* **WORK REQUEST**
Would you print every entry below exactly as written, omitting the images?

▬▬▬▬▬▬

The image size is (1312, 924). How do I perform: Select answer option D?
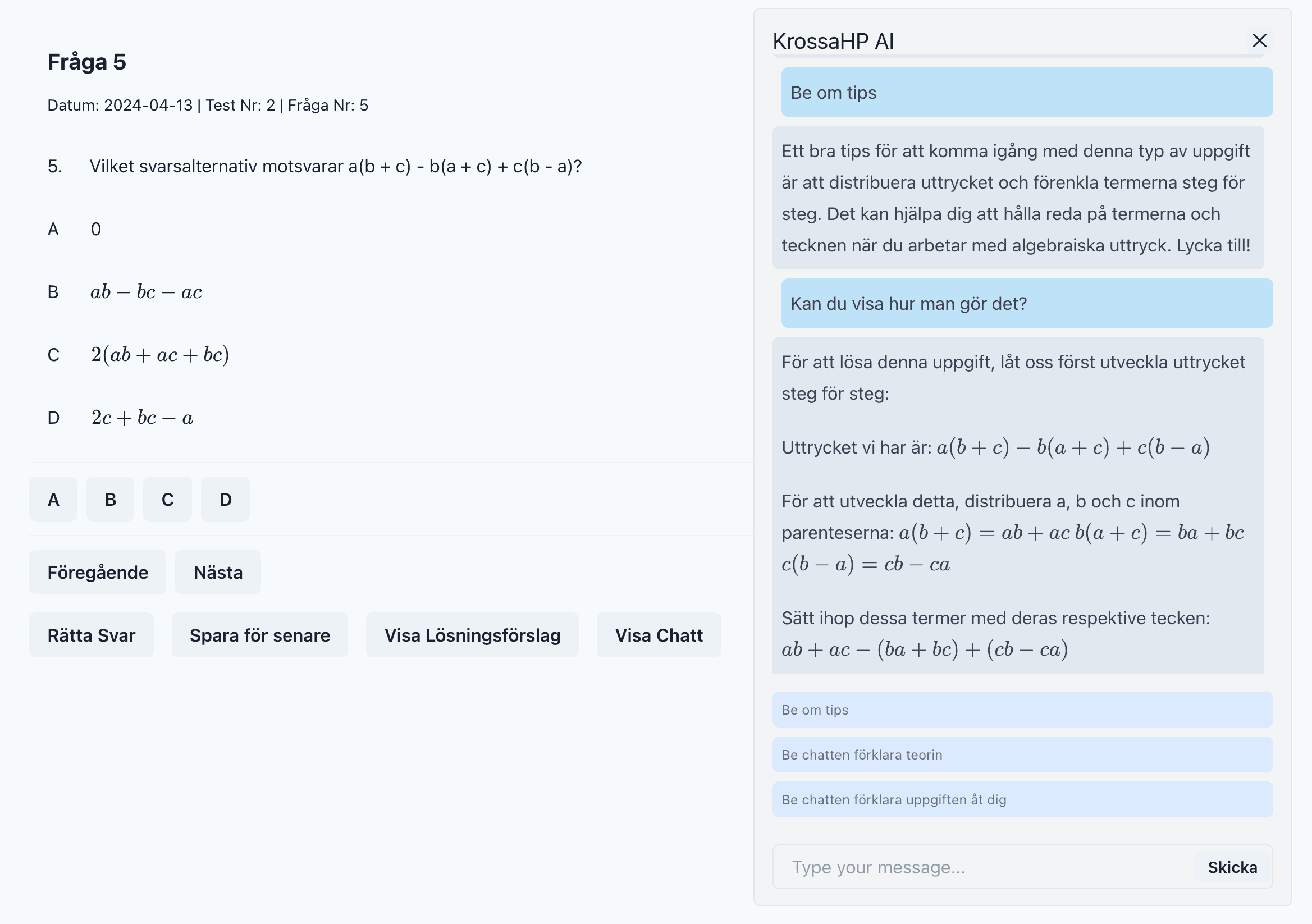click(225, 497)
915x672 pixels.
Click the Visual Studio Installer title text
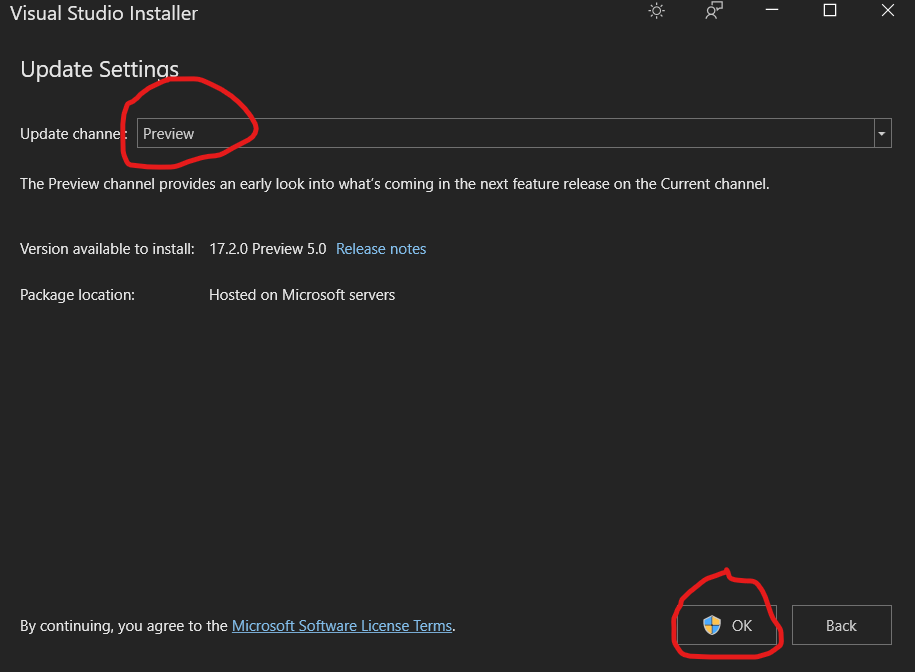click(x=104, y=14)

▬▬▬▬▬▬

* **OUTPUT OF THE TASK**
The image size is (1312, 924). How do I perform: Select answer option D?
click(225, 497)
915x672 pixels.
Click the Visual Studio Installer title text
click(x=104, y=14)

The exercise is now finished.